Pero la posibilidad de comerciar entre dos clases de humanidad era demasiado importante para que Ponter la ignorara. Sin duda podría intercambiarse información: lo que la gente de Ponter sabía sobre superconductores, por ejemplo, a cambio de lo que los gliksins sabían de naves espaciales. Pero, además, podían intercambiar cultura: el arte de este mundo por el arte de aquel mundo, una epopeya iterativa dibalat, tal vez, a cambio de una obra de ese Shakespeare del que había oído hablar allí; esculturas del gran Kaydas a cambio de la obra de un pintor gliksin.

Ponter se dijo que estos nobles pensamientos eran su única motivación. No tenía nada personal que ganar abriendo de nuevo el portal. Sí, estaba Mary. Sin embargo, era indudable que Mary no estaba realmente interesada en un ser tan distinto a ella, una criatura velluda donde los machos de su especie eran lampiños, tan fornida cuando la mayoría de gliksins era grácil, un ser con un arco ciliar doble que ondulaba sobre sus ojos, ojos que eran dorados en vez de azules como los de Mary o del marrón oscuro de tantos otros de su especie.

Ponter no tenía ninguna duda de que Mary había sufrido realmente del que había hablado, pero ésa debía de ser sólo la más destacada de muchas razones por las que había rechazado sus avances.

Pero no.

No era así.

Había habido una atracción real y mutua. Por encima de líneas temporales, a través de fronteras entre especies, había sido real. Estaba seguro.

Pero ¿irían mejor las cosas entre ambos si se reanudaba el contacto? Atesoraba sus hermosos y maravillosos recuerdos del tiempo que había pasado con ella: y eran sólo recuerdos, pues su implante Acompañante había sido incapaz de transmitir nada a su archivo de coartadas desde el otro lado. Mary existía sólo en su imaginación, en sus pensamientos y sueños; no había ninguna realidad objetiva con la que comparada, excepto los breves atisbas captados por el robot que Adikor había hecho pasar por el portal para atraer a Ponter a casa.

Sin duda era mejor así.
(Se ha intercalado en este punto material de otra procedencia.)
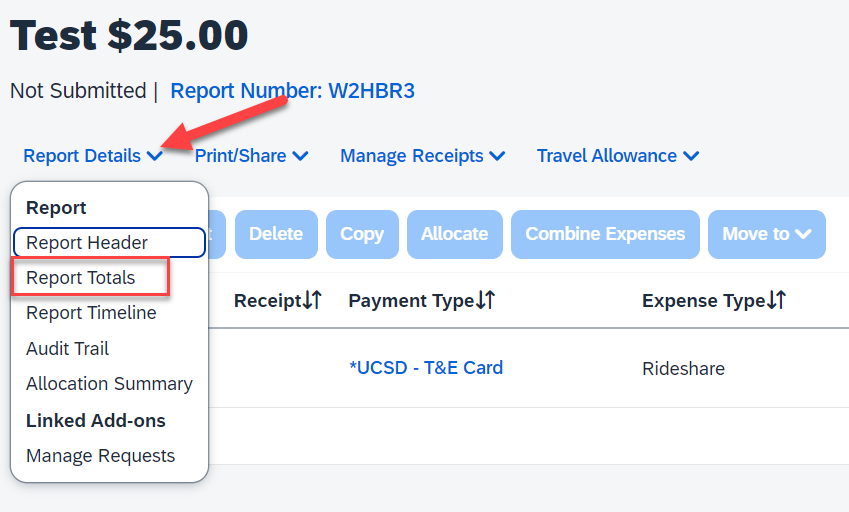
Task: Click the Combine Expenses button
Action: (x=605, y=234)
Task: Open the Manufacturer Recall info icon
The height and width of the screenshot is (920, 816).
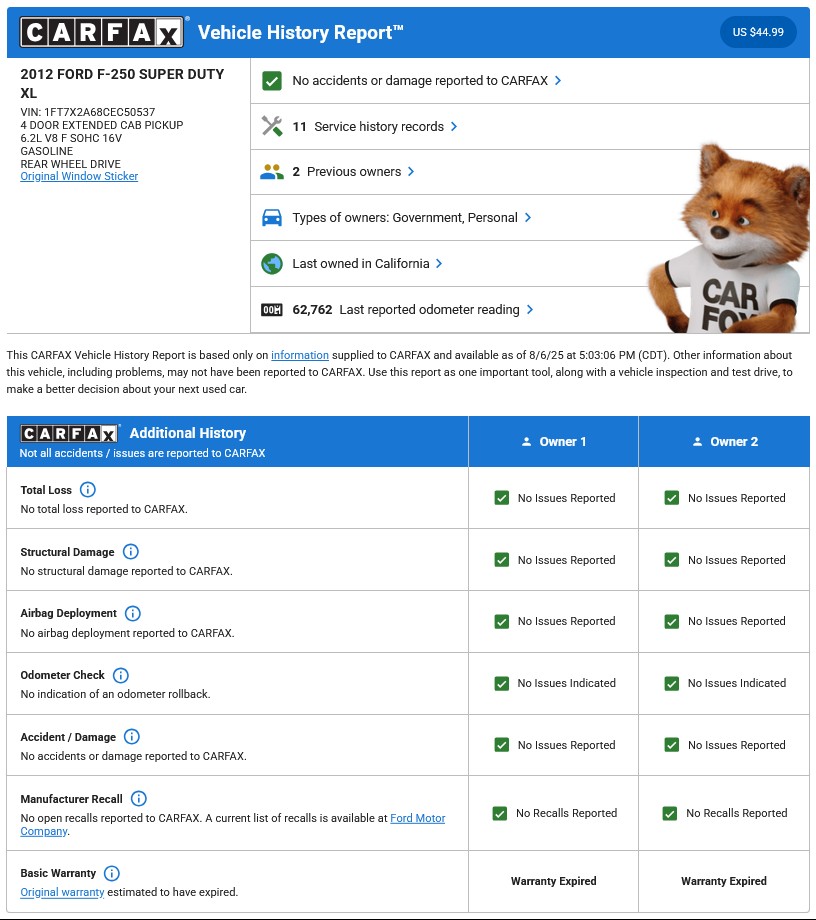Action: click(x=138, y=799)

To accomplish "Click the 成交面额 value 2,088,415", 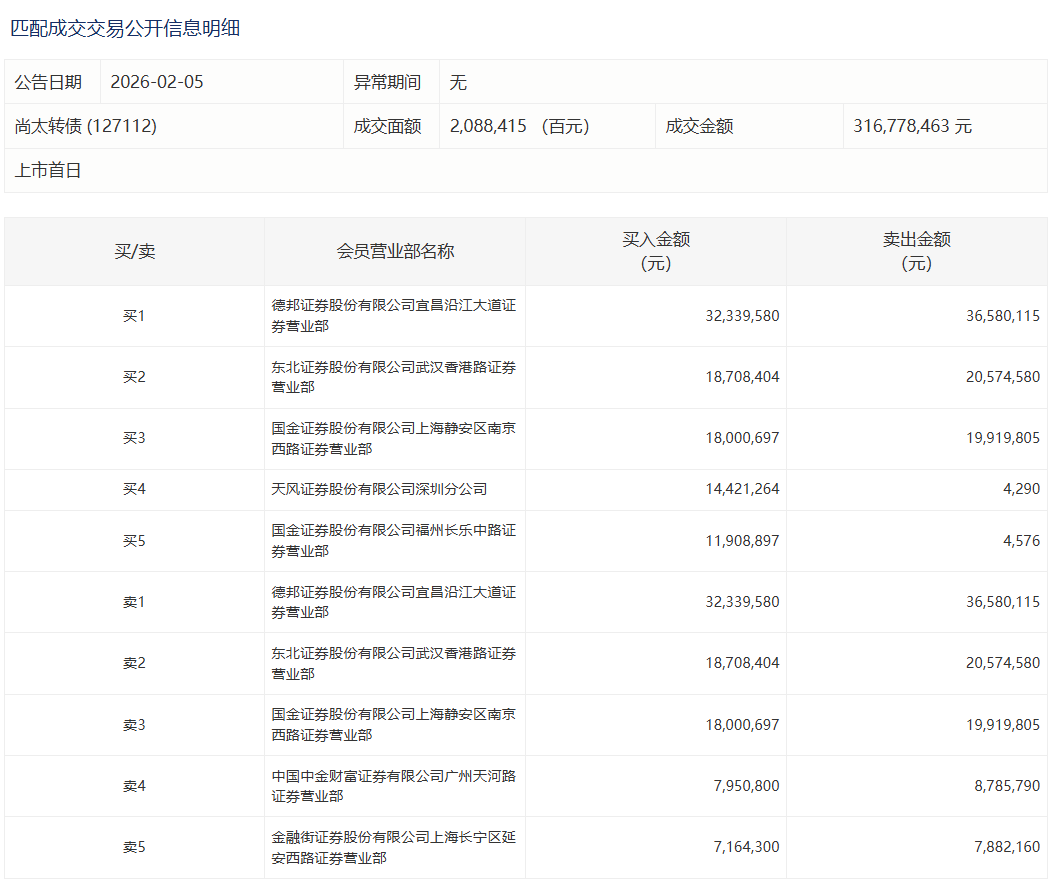I will pos(488,126).
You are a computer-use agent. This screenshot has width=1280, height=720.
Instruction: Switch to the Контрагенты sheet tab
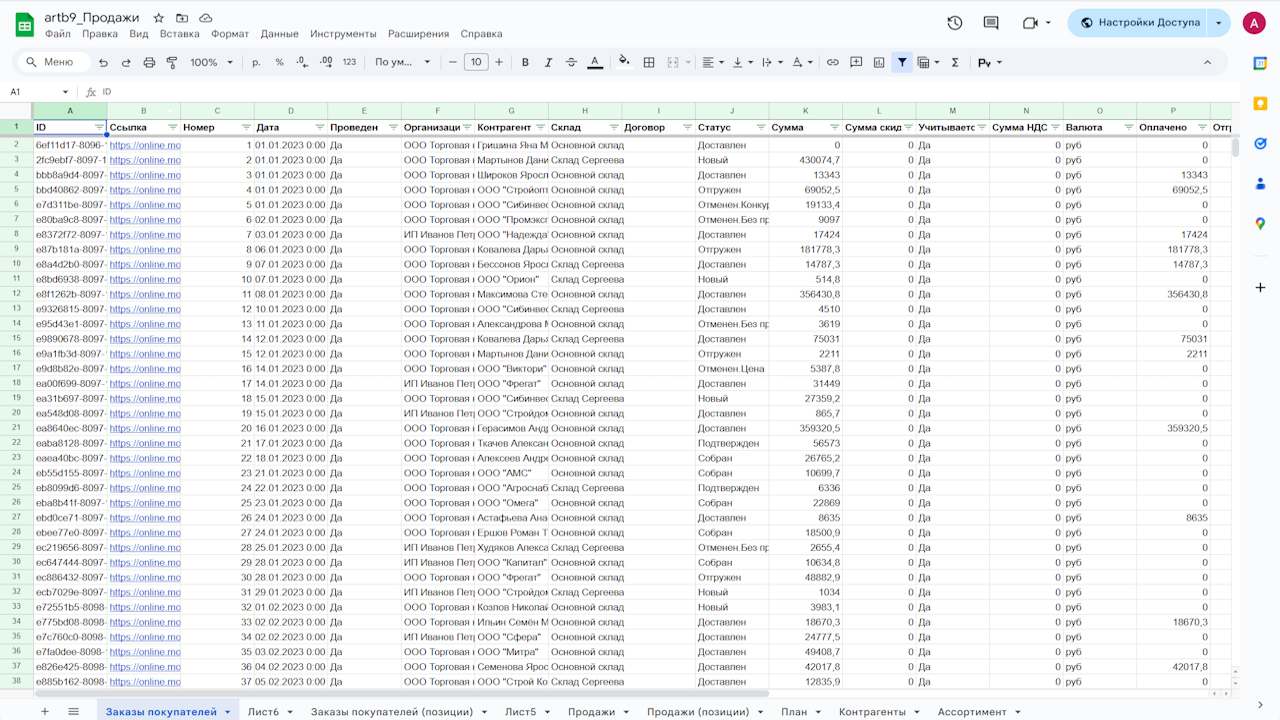(872, 712)

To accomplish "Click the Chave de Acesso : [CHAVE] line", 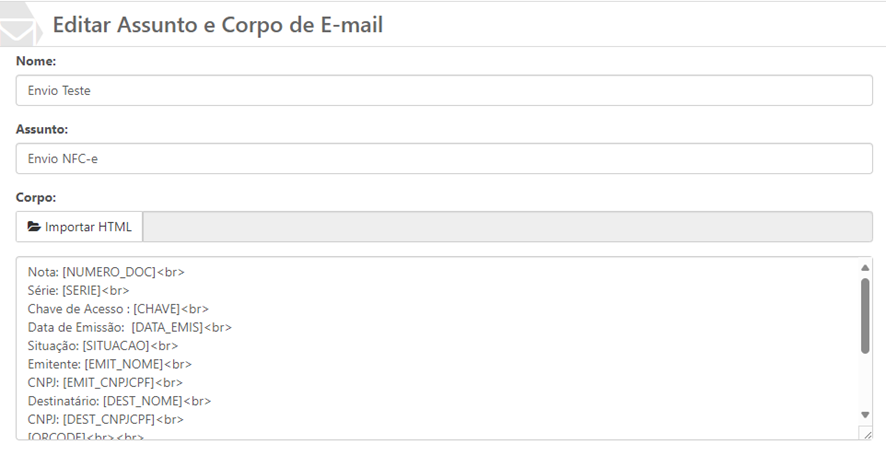I will (x=118, y=309).
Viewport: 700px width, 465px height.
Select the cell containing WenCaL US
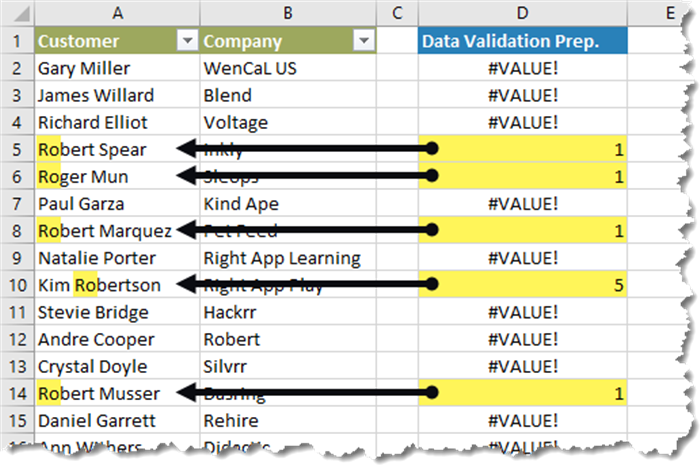coord(250,68)
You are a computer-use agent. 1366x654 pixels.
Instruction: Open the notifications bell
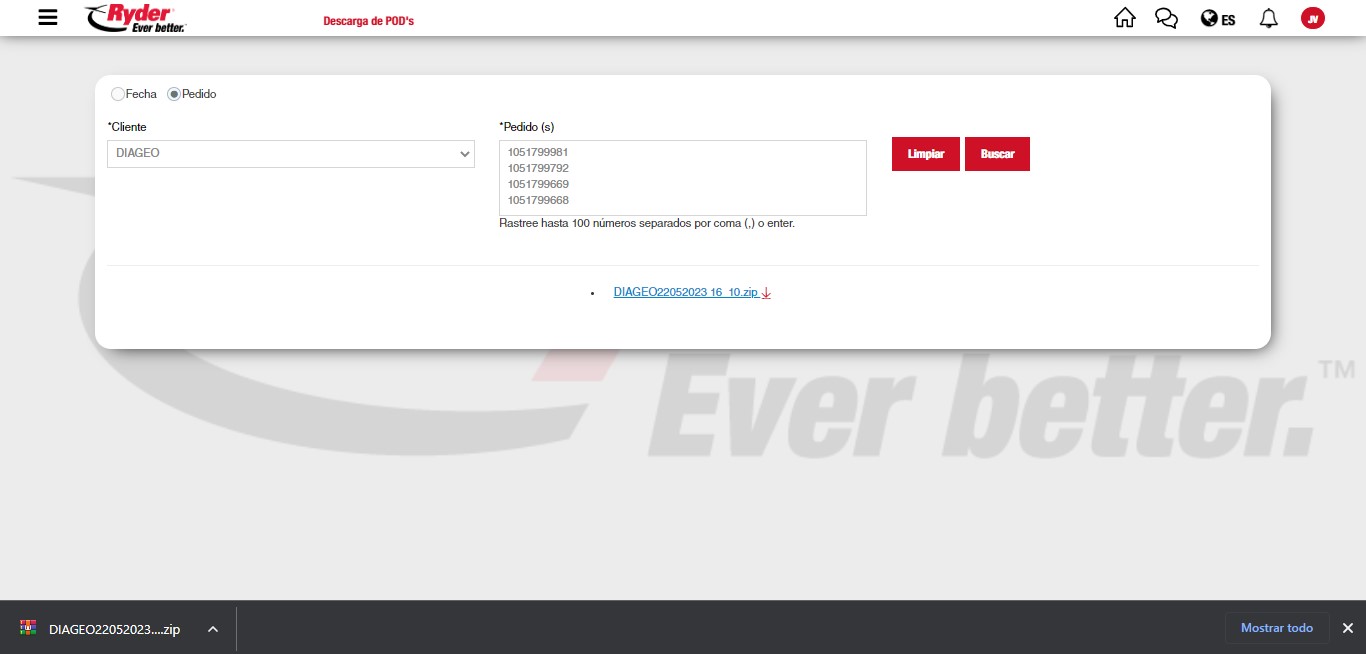[x=1269, y=18]
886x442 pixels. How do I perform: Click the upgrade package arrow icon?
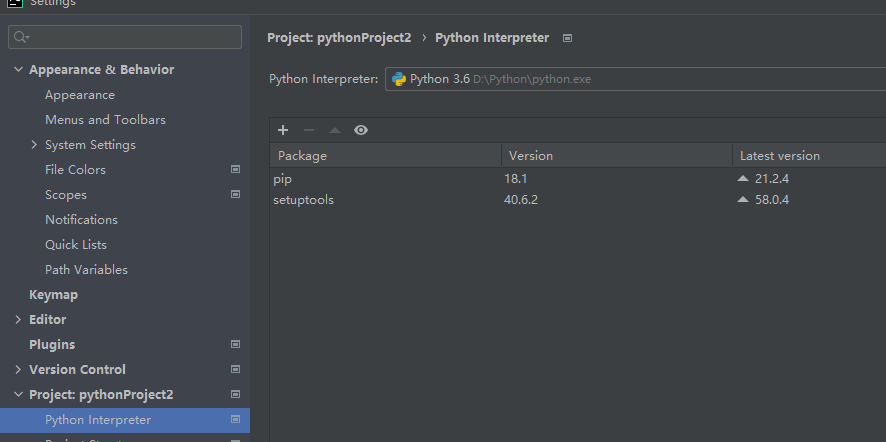pos(335,130)
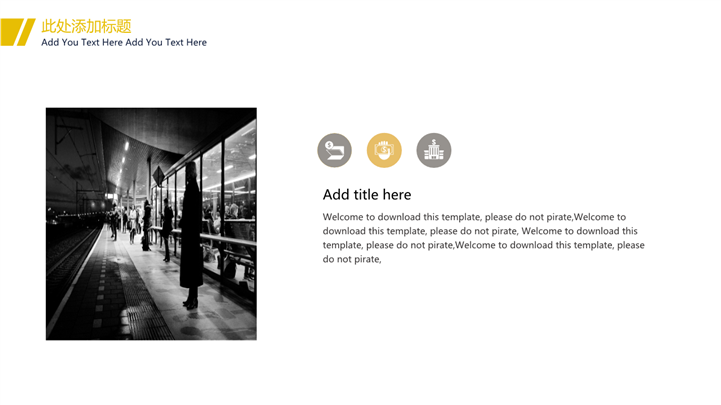Viewport: 721px width, 405px height.
Task: Select the yellow Chinese title 此处添加标题
Action: [86, 26]
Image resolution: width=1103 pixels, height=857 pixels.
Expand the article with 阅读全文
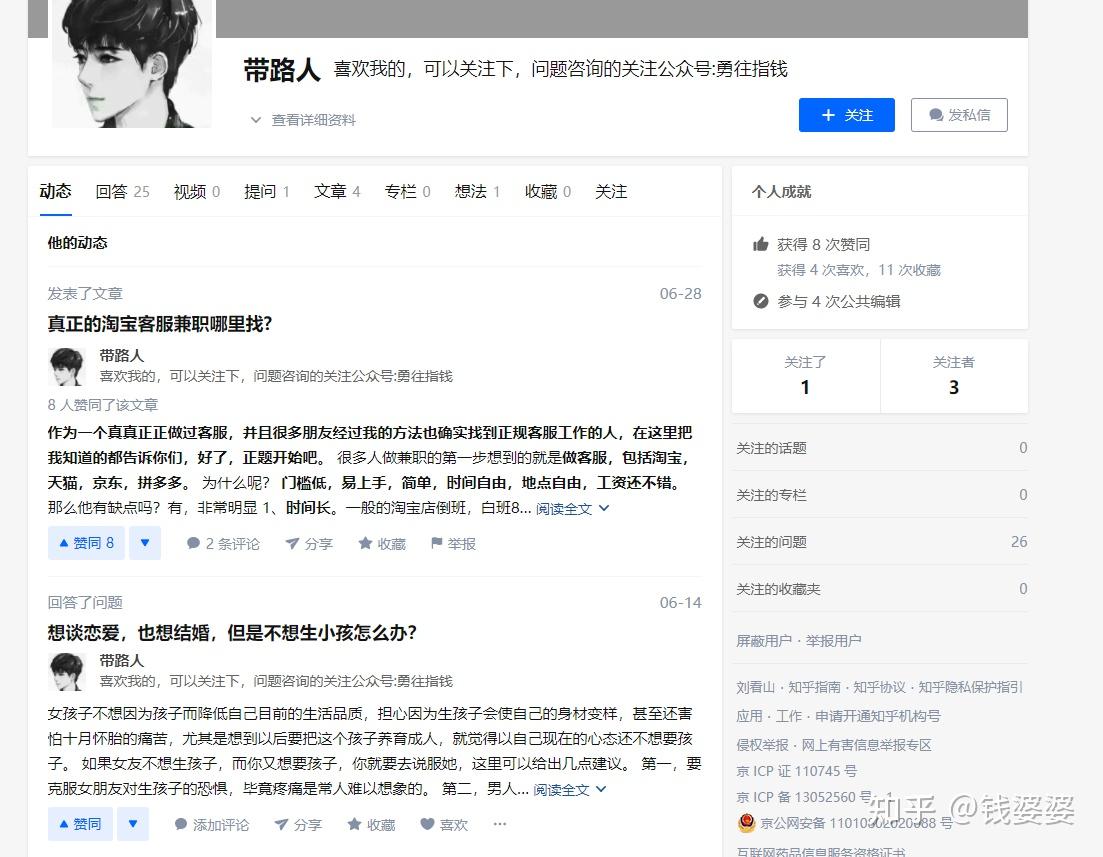[x=566, y=508]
Nuevos contactos estropearían lo que ya habían tenido.

Y sin embargo…

Y sin embargo, parecía que el portal podía volver a abrirse.

De pie en la pequeña antesala, Ponter miró a Adikor Huid, su hombre-compañero. Adikor asintió, animándolo. Era hora de entrar en la cámara del Consejo. Ponter tomó el tubo de Derkers sin expandir que había traído consigo, y los dos hombres atravesaron las enormes puertas dispuestos a enfrentarse a los Grandes Grises.

—La presencia aquí del sabio Boddit —dijo Adikor Huid, señalando a Ponter— es prueba indiscutible de que una persona puede pasar al otro universo y regresar ilesa.

Ponter miró a los veinte Grises, diez varones y diez hembras, dos de cada uno de los diez gobiernos regionales del mundo. En algunos foros, los varones se sentaban a un lado de la sala y las hembras al otro. Pero el Gran Consejo Gris se ocupaba de asuntos que afectaban a la especie entera, y los varones y hembras que se habían reunido allí, procedentes de todo el mundo, se mezclaban en un gran círculo.